[GIVEN INFORMATION Boundary: Start]

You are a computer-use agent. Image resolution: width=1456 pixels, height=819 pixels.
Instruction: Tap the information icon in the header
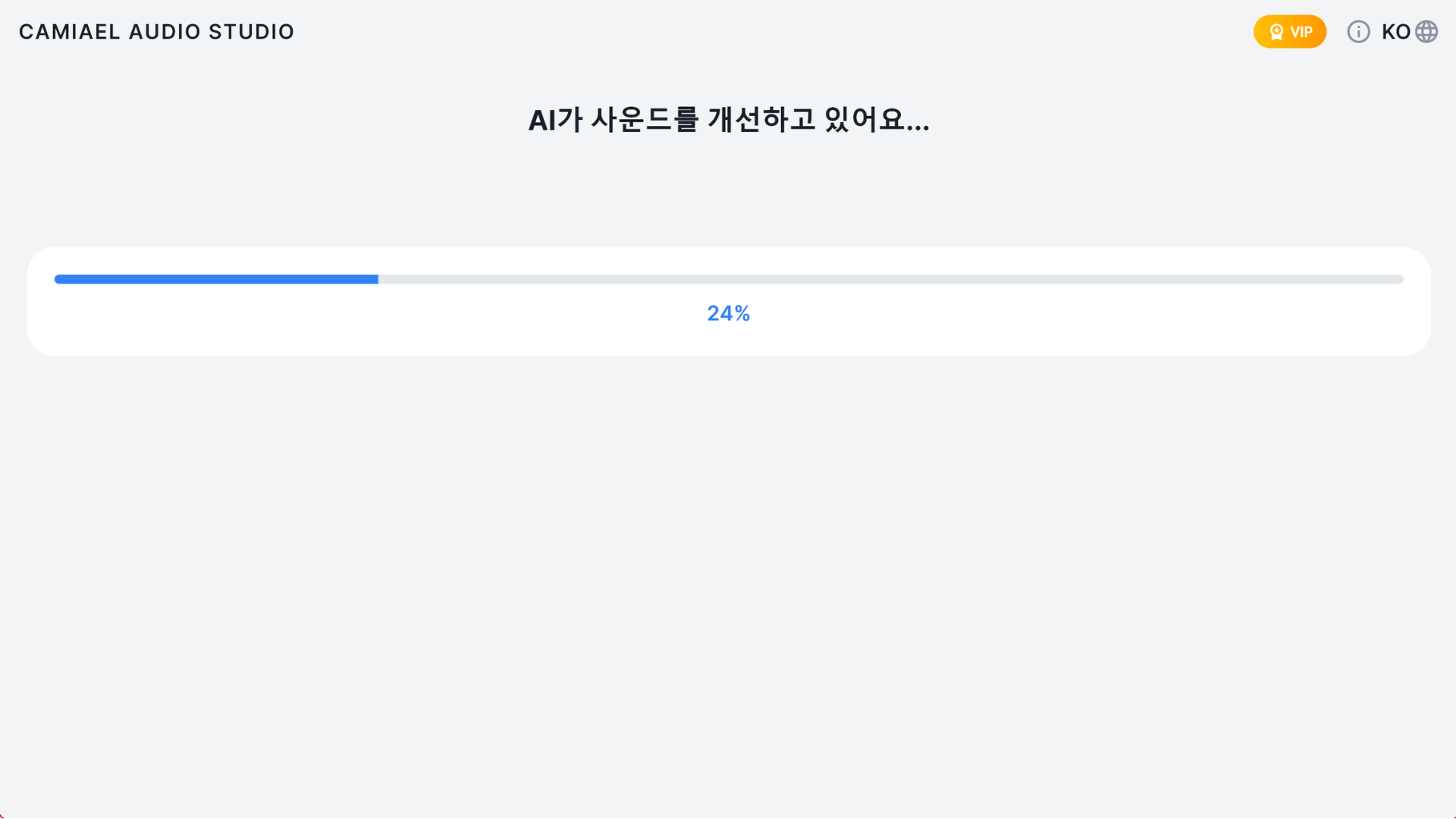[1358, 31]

[GIVEN INFORMATION Boundary: End]
[GIVEN INFORMATION Boundary: Start]

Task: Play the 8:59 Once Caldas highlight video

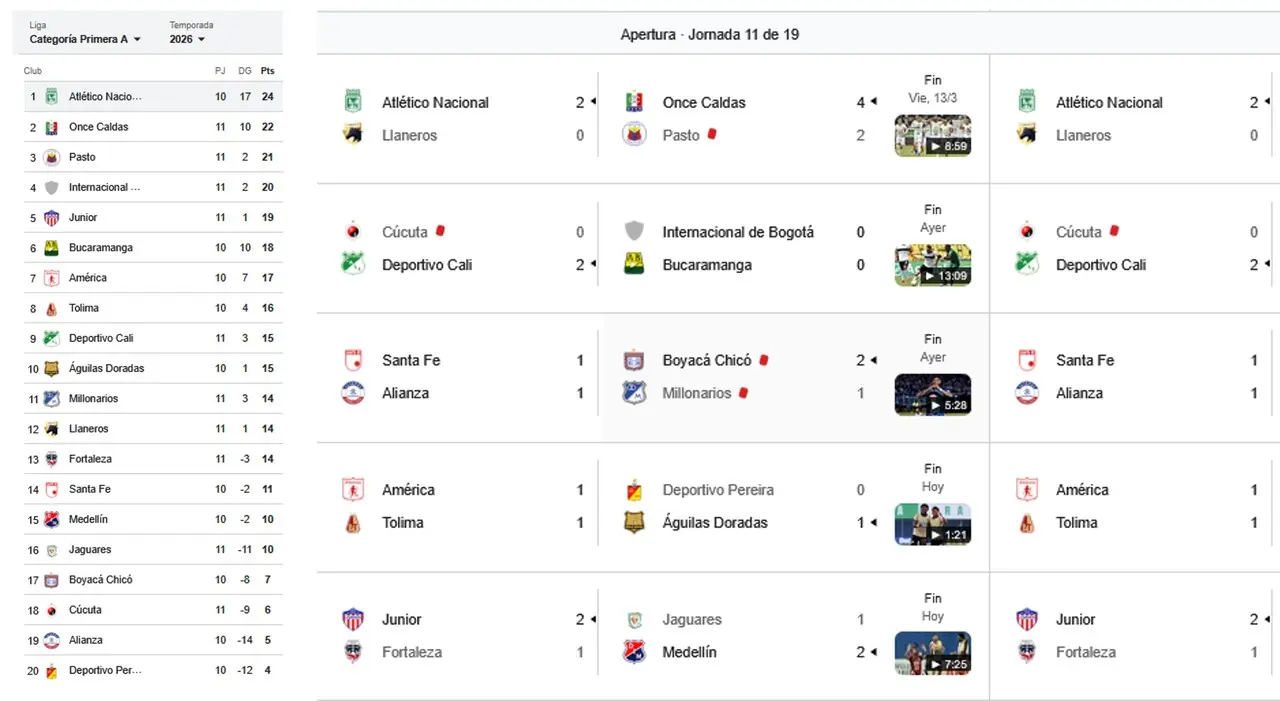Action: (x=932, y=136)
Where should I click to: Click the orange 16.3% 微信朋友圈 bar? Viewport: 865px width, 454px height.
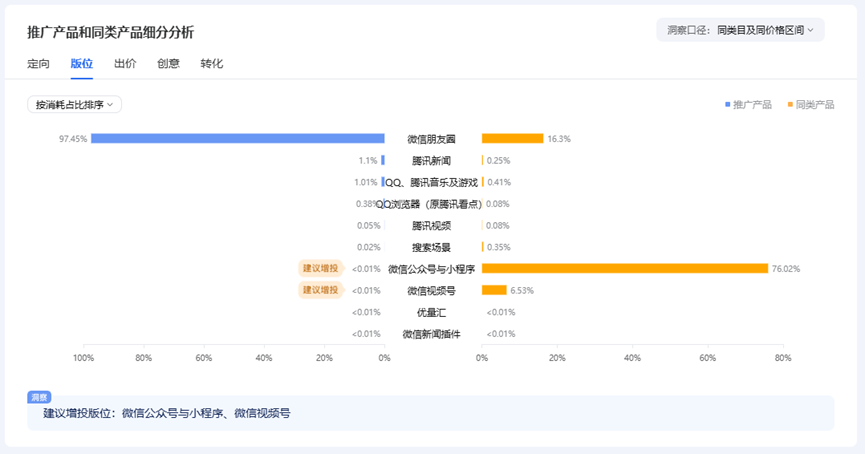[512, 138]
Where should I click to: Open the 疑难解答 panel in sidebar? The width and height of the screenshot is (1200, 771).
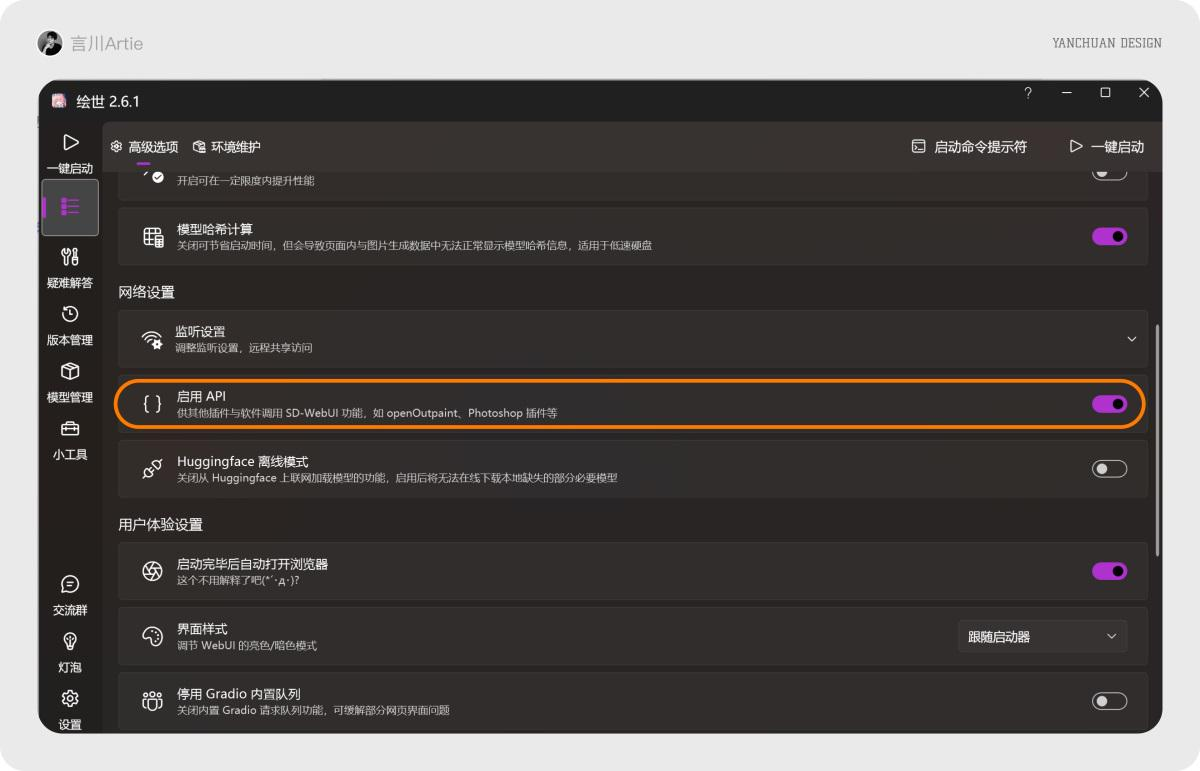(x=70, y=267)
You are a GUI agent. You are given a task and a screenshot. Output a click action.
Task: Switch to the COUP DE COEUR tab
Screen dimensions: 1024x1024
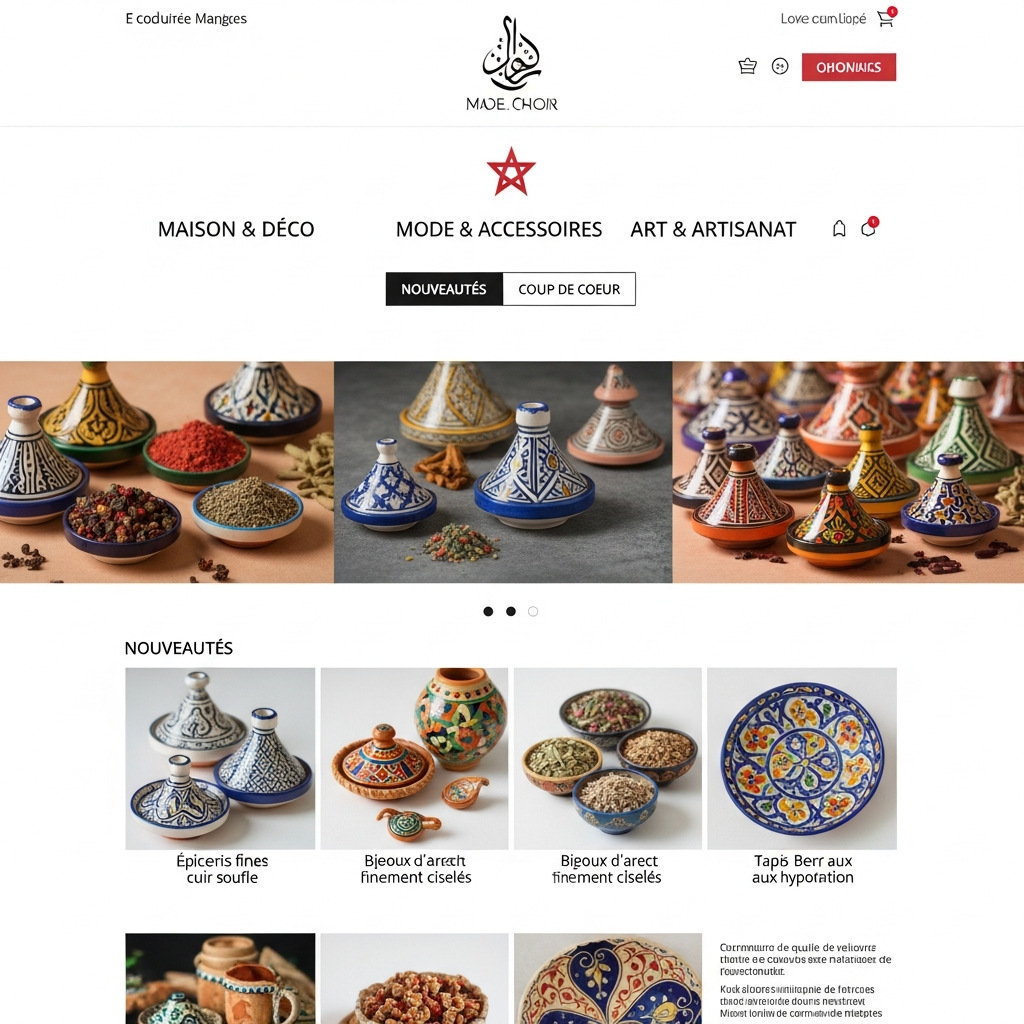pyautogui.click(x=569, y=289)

[GIVEN INFORMATION Boundary: End]
[GIVEN INFORMATION Boundary: Start]

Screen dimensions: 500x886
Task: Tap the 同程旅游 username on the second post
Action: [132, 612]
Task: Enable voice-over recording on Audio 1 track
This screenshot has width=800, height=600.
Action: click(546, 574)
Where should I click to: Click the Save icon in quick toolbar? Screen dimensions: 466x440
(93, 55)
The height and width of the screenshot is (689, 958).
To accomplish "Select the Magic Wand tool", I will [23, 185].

[GIVEN INFORMATION Boundary: End]

### TASK PROMPT:
Leaving all pictures out, output exactly the lines of the material above from the line with "Task: Play the" to the line with "You are a GUI", both included.

### PROBLEM SOLUTION:
Task: Play the 8:59 Once Caldas highlight video

Action: (x=932, y=136)
Where should I click to: Click the orange 16.3% 微信朋友圈 bar? Viewport: 865px width, 454px height.
[512, 138]
Where should I click to: Open the 疑难解答 panel in sidebar? The width and height of the screenshot is (1200, 771).
(x=70, y=267)
You are a GUI agent. You are given a task and a screenshot. Output a click action.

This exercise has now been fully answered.